わたしの住む地、9月になったとたんに涼しくなり、いや、肌寒いほどでした。夜になって、外からは激しい雨音。
「もう栗が出回っているのか」と、スーパーで栗を見かけたのが8月最後の昨日のことで、帰宅して水に浸しておきました。今日の夕方から鍋でことこと、40分ほど。熱いうちに一つひとつ皮を剥きながら(焦ってはいけません、特に渋皮は)、焼酎のお供にしました。

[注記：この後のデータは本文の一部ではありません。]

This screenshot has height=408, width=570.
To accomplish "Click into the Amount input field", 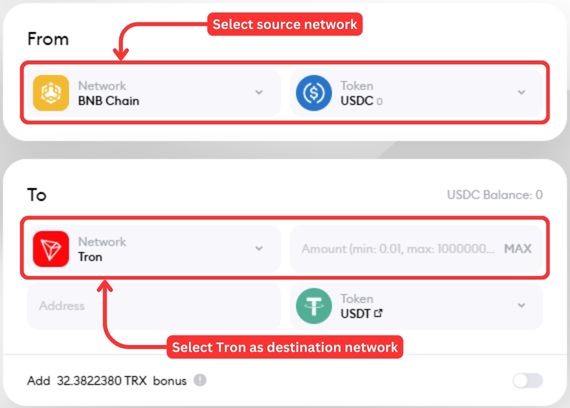I will (398, 249).
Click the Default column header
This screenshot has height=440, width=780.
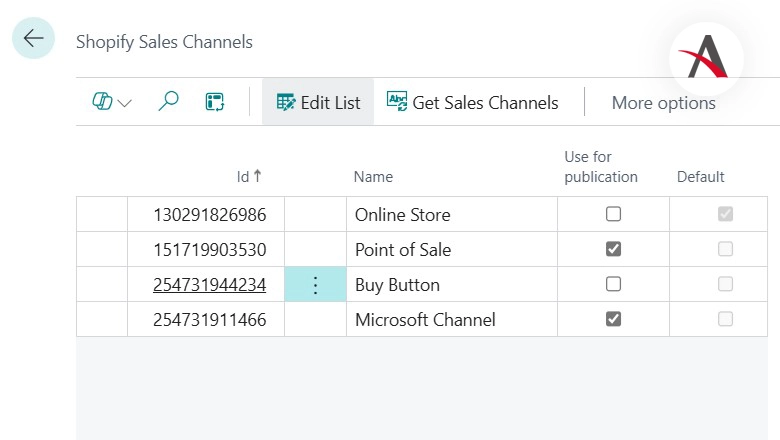700,177
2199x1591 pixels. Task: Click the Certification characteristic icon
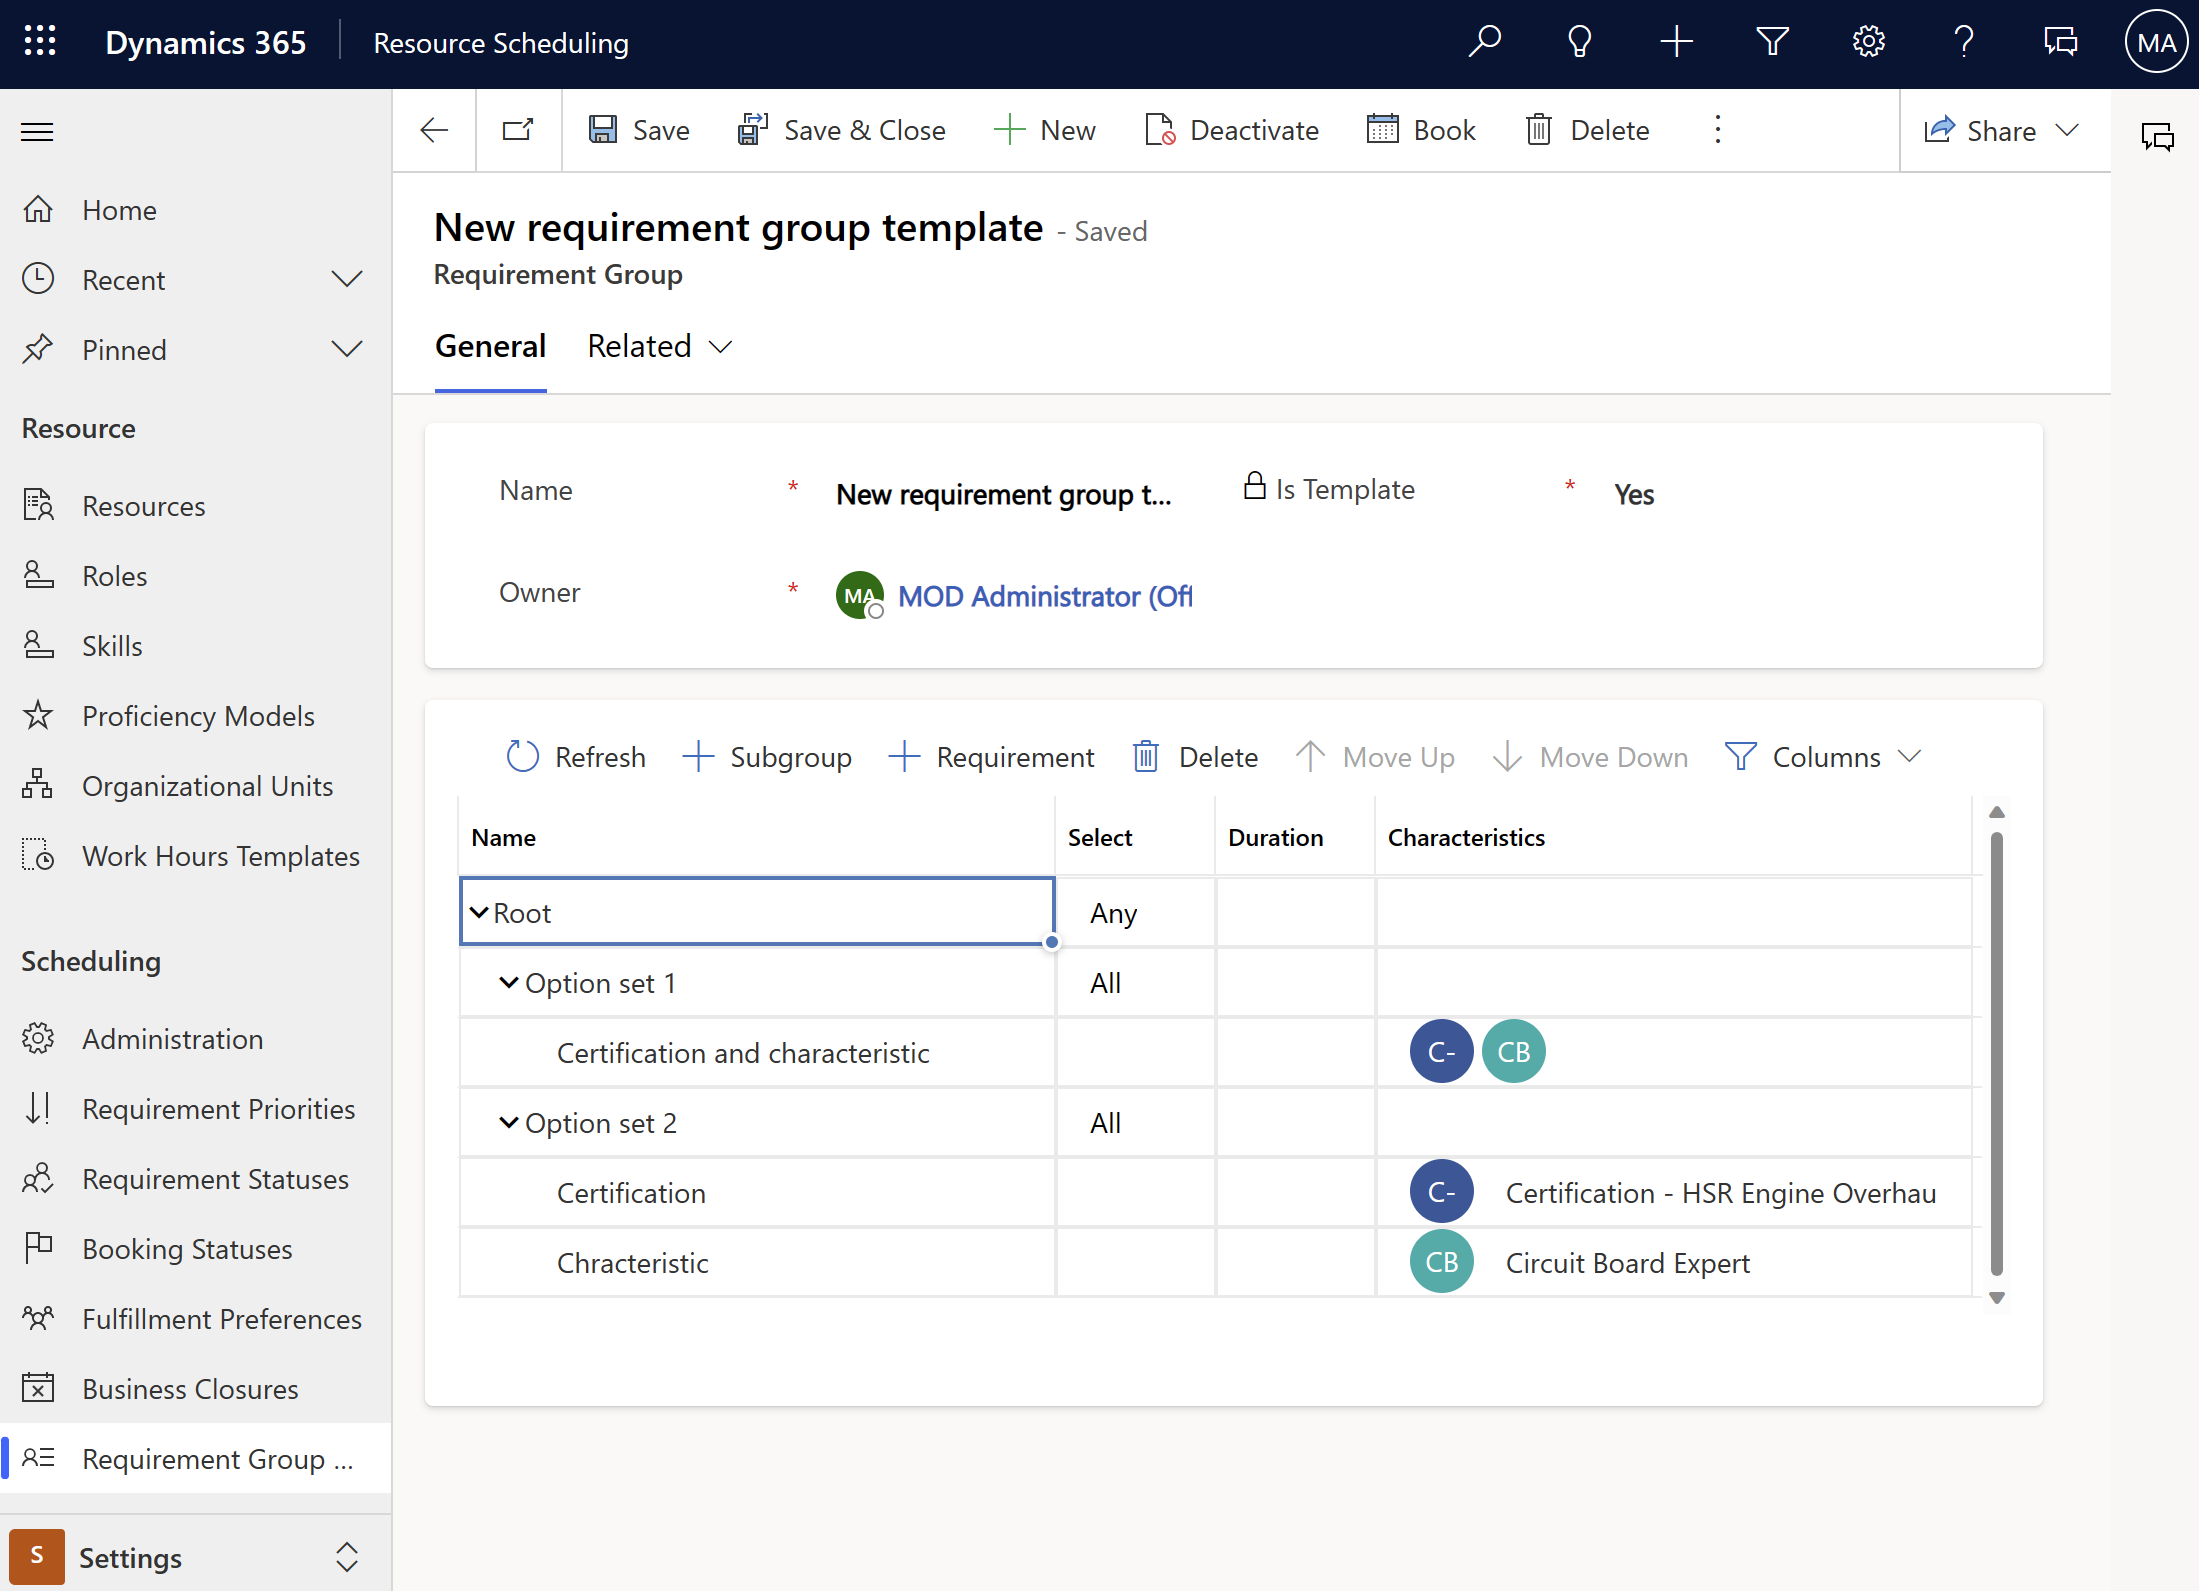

うん、新型コロナも地球温暖化も心配だけれど、秋はやってきた。...かな。
「源氏物語」54帖の、第26帖は「常夏」。
猛暑でぐったりするさなか、36歳になった光源氏は、息子の夕霧の中将らと水上にしつらえたデッキでひと時を過ごしています。
そこへ息子の友人たちが押しかけてきて、源氏の君は
お酒を振る舞われ、氷を入れた水をお取り寄せてお飲みになったり...(瀬戸内寂訳)
ん。1000年前の貴族たちも、真夏の酒の傍には、氷を浮かべたチェイサーか!。などと、どーでもいいところに感心したのは、過ぎゆく夏のわたしでした。
当時は冷凍庫なんてあるはずないから、寒い国の冬の氷を氷室で保存して京まで運び、夏にかき氷もどきも楽しんだのかなあ。なんとも優雅な平安貴族!
現代の平民として、複雑な気持ちで想像を巡らせた一節ですw。でも物語の本筋とは、ほとんど関係ありません。
「常夏」を含む物語中盤は、亡き夕顔の娘を中心にした「玉鬘十帖」とも呼ばれています。あの、美しくも儚かった夕顔の娘の時代に移っています。そして光源氏は相変わらず、若いころ夕顔を愛して、今は娘の玉鬘に心奪われているのですから、村上春樹風に言えば「やれやれ」、そして「はあ」なのですが、
作者の紫式部は読者のそんな反応は百も承知で、困った男なのですう〜と何度も繰り返しています。<したたかな>書き手です。そして源氏の君がしっぺ返しを食らうのは、実はこれから。さて
「文藝春秋」の9月号を買ってきました。新しい芥川賞、ちょっと読みたくなったので。